* [Source material]

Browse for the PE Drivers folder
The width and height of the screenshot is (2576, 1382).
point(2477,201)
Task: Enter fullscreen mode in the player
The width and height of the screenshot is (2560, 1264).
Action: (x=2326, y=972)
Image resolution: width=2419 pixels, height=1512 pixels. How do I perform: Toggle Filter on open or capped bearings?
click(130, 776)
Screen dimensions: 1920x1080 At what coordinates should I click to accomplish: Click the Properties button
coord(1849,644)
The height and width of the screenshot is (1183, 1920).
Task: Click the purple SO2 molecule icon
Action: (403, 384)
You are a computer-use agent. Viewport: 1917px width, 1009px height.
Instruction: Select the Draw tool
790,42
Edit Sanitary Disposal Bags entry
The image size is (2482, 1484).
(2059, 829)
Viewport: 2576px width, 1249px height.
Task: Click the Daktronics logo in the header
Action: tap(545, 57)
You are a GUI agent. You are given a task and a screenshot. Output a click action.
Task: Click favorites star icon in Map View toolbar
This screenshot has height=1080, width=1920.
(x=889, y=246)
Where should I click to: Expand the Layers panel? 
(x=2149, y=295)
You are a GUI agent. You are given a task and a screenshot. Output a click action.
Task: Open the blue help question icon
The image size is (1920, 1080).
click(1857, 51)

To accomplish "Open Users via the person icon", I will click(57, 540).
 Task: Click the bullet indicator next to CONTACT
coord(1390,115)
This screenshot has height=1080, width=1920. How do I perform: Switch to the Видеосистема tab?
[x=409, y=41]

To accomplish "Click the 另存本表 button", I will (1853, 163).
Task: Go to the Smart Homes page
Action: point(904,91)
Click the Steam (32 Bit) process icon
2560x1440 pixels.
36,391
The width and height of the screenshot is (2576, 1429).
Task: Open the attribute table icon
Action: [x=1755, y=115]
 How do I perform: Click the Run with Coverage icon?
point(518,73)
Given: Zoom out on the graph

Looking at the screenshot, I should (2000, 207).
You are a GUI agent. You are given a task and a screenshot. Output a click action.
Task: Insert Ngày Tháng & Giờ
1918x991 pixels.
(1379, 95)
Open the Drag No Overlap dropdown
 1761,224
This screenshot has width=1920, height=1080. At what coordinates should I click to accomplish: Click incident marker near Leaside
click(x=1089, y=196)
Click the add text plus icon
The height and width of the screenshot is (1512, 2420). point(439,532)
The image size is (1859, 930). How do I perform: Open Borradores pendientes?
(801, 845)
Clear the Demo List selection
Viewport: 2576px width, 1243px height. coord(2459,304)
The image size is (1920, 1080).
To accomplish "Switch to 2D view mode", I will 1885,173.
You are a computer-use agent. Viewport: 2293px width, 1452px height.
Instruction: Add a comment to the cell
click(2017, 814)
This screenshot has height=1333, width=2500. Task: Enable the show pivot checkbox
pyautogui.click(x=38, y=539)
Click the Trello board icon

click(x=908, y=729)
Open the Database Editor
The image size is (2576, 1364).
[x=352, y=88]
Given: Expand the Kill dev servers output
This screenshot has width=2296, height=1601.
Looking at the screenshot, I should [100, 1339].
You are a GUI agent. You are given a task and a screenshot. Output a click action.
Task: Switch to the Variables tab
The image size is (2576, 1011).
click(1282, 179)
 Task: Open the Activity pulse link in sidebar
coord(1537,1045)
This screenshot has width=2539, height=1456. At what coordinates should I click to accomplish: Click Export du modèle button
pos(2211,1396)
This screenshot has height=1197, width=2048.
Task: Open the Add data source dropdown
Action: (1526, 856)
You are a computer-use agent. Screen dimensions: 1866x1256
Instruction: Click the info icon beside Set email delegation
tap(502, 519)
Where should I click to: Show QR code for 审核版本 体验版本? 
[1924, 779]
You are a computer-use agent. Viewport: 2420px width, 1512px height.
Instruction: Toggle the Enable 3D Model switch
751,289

* [Task brief] Using the records above, work out the number of lines that contain "computer" and write only that number.

* [Solution below] 4